Бабулечку сложно переплюнуть. Но когда кому-нибудь это удается, бабулечка говорит серьезно-удивленно и даже с некоторой ноткой восхищения: «Дааа, Зинаида (Людмила, Фаина, Алевтина и пр.), сама блядь, но таких блядей, как ты, не видала!» И тогда понятно, что этот кто-то вышел из бабулечкиных берегов, а это значит – отлучение от церкви Игумновой. А это значит, что никаких «Рябин», советов по телефону, безудержного богатого смеха от взаимного похудания до аппетитных форм. Ни-че-го. Вакуум. И бабулечка не научит – в похудательном чае главное что? Не чихнуть в общественном месте. А если уж осрамилась – неси себя к выходу достойно. Как будто ничего и не случилось. Без паники.

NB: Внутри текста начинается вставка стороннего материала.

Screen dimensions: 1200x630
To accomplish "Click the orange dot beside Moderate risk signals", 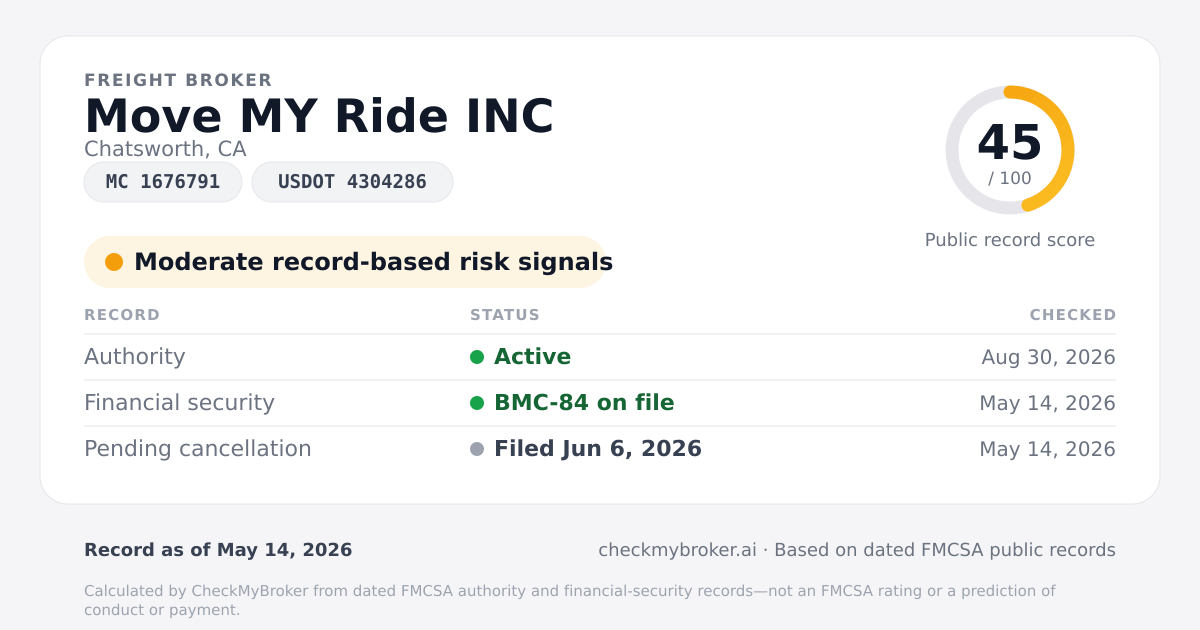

Потому что бабулечка – красота и способна добиваться своего без лишних слов. Бабулечка подчас ничего не говорит, она просто ходит и смеется богатым смехом. А если уж рот откроет, то страшно становится, как в этой налаченной белокурой головке умещается столько всего. От пятиэтажного мата до двенадцатичленной формулы бытия. «Марея, не бегай, не верещи и не чихни снова в пудру. Уф, не голова, а Дом Советов», – говаривала бабулечка после одного из многочисленных «фестивалей» и неизменно осушала трехлитровую банку молока. Ее харизма начинается с южных гор и пролегает до самых северных морей. Дальше она просто не была. Из каждой поездки она привозила по мужу. Как магнитики на холодильник. Потом она их откармливала, они начинали томиться волей и грызть царску руку. Это значило, что пора ехать за новым сувениром.

Муж говорит:

– Чем сегодня обедаем? Не уверен, что хочу сегодня жаркое по-трансильвански, и плов не хочу, и долма надоела.

Я говорю бабулечкиными словами:

– Могу приготовить ремень в собственном соку. А если будешь жопу морщить, то на обед гуляш по коридору и битки в дверях.

И муж сразу притихает, говорит:

– Ну что ты, Мурочка, я же пошутил.

А я усмехаюсь и думаю: «Знамо дело, пошутил».